Individuals with RMW resulting from neuromuscular disease or quadriplegia (n=12) and healthy controls (n=12) underwent pulmonary function testing and the measurement of C_rs at baseline, immediately after, 1 h after and 2 h after a single standardised session of LVR. The LVR session involved 10 consecutive supramaximal lung inflations with a manual resuscitation bag to the highest tolerable mouth pressure or a maximum of 50 cmH₂O. Each LVR inflation was followed by brief breath-hold and a maximal expiration to residual volume.

At baseline, individuals with RMW had lower C_rs than controls (37±5 cmH₂O versus 109±10 mL·cmH₂O⁻¹, p<0.001). Immediately after LVR, C_rs increased by 39.5±9.8% to 50±7 mL·cmH₂O⁻¹ in individuals with RMW (p<0.05), while no significant change occurred in controls (p=0.23). At 1 h and 2 h post-treatment, there were no within-group differences in C_rs compared to baseline (all p>0.05). LVR had no significant effect on measures of pulmonary function at any time point in either group (all p>0.05). During inflations, mean arterial pressure decreased significantly relative to baseline by 10.4±2.8 mmHg and 17.3±3.0 mmHg in individuals with RMW and controls, respectively (both p<0.05).

LVR acutely increases C_rs in individuals with RMW. However, the high airway pressures during inflations cause reductions in mean arterial pressure that should be considered when applying this technique.

Short abstract

Acute changes following lung volume recruitment http://ow.ly/2dqE308g3oG

Introduction

Individuals with neuromuscular disorders or quadriplegia frequently have respiratory muscle weakness (RMW) resulting in restrictive ventilatory impairment and altered respiratory mechanics [1–3]. The inability to maximally inflate or deflate the lungs due to RMW truncates inspiratory and/or expiratory reserve volumes, thereby decreasing vital capacity (VC) and total lung capacity (TLC) [4, 5]. The prolonged inability to fully inflate or deflate the lungs can decrease lung compliance due to either increased alveolar surface tension or decreased lung tissue elasticity [2, 6]. Furthermore, chronically limiting the range of motion of the chest wall can decrease chest wall compliance by stiffening the tissues and joints of the rib cage [3, 7, 8]. In addition, the presence of RMW limits the ability to generate expired flow, which may decrease peak cough flow (PCF) below values necessary for effective airway clearance, thereby increasing the risk of respiratory tract infections [9–12]. The majority of morbidity and mortality in patients with neuromuscular disorders or quadriplegia is caused by respiratory complications resulting from chronic RMW [12, 13]. Prevention of respiratory complications is thought to be largely dependent on mitigating the progressive decrease in lung volumes where possible, and maintaining effective cough [11, 14].

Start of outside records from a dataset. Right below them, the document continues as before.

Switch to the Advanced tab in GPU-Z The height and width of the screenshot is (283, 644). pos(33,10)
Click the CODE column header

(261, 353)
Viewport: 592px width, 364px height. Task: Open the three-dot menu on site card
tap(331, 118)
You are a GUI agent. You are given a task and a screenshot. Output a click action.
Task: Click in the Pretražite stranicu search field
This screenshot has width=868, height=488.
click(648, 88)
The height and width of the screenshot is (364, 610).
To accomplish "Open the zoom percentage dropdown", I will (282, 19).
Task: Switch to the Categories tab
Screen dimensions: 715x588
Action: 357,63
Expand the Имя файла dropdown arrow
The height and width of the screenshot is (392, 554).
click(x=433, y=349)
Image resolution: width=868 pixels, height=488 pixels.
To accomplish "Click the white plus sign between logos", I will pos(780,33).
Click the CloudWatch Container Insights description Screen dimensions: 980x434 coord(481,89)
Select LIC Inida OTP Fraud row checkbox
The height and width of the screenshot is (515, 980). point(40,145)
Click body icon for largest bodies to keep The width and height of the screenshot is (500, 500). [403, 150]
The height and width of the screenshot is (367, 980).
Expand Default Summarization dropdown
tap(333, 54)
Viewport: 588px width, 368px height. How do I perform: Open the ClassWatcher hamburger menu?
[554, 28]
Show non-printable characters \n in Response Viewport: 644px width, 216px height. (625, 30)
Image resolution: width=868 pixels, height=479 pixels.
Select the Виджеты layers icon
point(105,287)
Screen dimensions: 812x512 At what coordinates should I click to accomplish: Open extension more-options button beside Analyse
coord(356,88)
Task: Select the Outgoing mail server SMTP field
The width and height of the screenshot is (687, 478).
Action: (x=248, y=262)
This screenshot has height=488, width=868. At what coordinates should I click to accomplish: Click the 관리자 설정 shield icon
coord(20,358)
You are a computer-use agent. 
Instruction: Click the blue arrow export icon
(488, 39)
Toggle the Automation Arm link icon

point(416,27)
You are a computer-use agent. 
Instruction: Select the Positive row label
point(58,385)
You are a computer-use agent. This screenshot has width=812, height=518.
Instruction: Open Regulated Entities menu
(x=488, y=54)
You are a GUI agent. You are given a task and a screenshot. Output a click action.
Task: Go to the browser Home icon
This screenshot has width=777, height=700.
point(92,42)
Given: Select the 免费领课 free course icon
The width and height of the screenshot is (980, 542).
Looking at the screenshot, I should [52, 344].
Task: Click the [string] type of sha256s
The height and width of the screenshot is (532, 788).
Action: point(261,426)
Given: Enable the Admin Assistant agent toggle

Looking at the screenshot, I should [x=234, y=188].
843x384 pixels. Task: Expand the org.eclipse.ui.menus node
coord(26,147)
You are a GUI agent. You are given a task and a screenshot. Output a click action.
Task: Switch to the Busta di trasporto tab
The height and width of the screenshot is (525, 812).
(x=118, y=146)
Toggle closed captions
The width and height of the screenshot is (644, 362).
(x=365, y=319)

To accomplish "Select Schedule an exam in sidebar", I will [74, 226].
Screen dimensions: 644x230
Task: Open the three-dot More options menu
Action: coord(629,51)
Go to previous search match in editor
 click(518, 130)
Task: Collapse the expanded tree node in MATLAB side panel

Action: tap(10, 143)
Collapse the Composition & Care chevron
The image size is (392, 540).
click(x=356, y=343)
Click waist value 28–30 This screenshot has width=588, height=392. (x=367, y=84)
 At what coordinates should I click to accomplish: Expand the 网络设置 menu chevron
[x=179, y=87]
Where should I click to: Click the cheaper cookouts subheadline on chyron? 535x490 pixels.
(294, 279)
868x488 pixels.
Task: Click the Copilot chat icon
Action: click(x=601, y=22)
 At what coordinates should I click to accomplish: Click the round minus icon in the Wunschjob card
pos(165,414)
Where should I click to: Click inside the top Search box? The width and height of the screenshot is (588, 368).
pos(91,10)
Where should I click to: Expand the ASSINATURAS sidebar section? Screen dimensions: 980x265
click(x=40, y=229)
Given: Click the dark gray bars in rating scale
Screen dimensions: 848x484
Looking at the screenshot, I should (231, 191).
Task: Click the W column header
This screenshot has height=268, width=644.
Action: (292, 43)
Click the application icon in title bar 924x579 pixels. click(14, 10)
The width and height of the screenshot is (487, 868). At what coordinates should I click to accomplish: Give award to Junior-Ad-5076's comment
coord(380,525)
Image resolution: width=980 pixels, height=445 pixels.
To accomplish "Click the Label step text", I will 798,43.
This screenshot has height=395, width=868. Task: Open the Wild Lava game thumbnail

Lung volume recruitment (LVR) is used as a supportive therapy for individuals with RMW to passively increase lung volume, augment cough effectiveness and decrease the risk of respiratory complications [12, 15–17]. By applying positive inspiratory mouth pressure, LVR inflates the lungs to a volume higher than is achievable during spontaneous breathing. At higher lung volumes the static recoil pressure of the lung is increased, which increases maximal expired flow [18]. Studies have suggested that LVR improves PCF by assisting expiration immediately following inflation [19], and increasing unassisted PCF thereafter [20]. Furthermore, studies have suggested that LVR could attenuate the decline in pulmonary function in Duchenne muscular dystrophy by increasing or maintaining compliance of the lung and chest wall, and thus reducing the work of breathing [15, 16]. However, attempts to identify an acute effect from passive lung inflation in individuals with RMW have not demonstrated changes in either lung or total respiratory compliance (C_rs) [21, 22], but these studies did not perform manual inflations and used relatively low inflation pressures [21, 22]. Accordingly, our objective was to determine whether LVR acutely increases C_rs in individuals with RMW. We hypothesised that C_rs would be increased immediately following LVR before returning to baseline levels within 2 h.

Methods

Subjects

12 individuals (males n=11) with severe RMW requiring nocturnal noninvasive positive pressure ventilation due to neuromuscular disorders (Duchenne muscular dystrophy n=8, Becker muscular dystrophy n=1 and type II spinal muscular atrophy n=1) or spinal cord injury (chronic C5 injury n=2) participated. Those with respiratory disease, a tracheostomy or requiring daytime assisted ventilation were excluded. Subjects in the RMW group were compared to 12 sex-matched healthy nonsmoking controls with no history of cardiovascular or respiratory disease. Informed consent was obtained, and all procedures were approved by the University of British Columbia's clinical research ethics board.

Experimental overview

Subjects underwent baseline pulmonary function testing including measurements of maximal inspiratory (MIP) and expiratory pressures (MEP), spirometry, peak expiratory flow (PEF), PCF, lung volumes and C_rs. Subjects then underwent a standardised session of LVR. Measurements of PEF, PCF, lung volumes and C_rs were repeated immediately following LVR (0 h), 1 h after LVR (1 h) and 2 h after LVR (2 h).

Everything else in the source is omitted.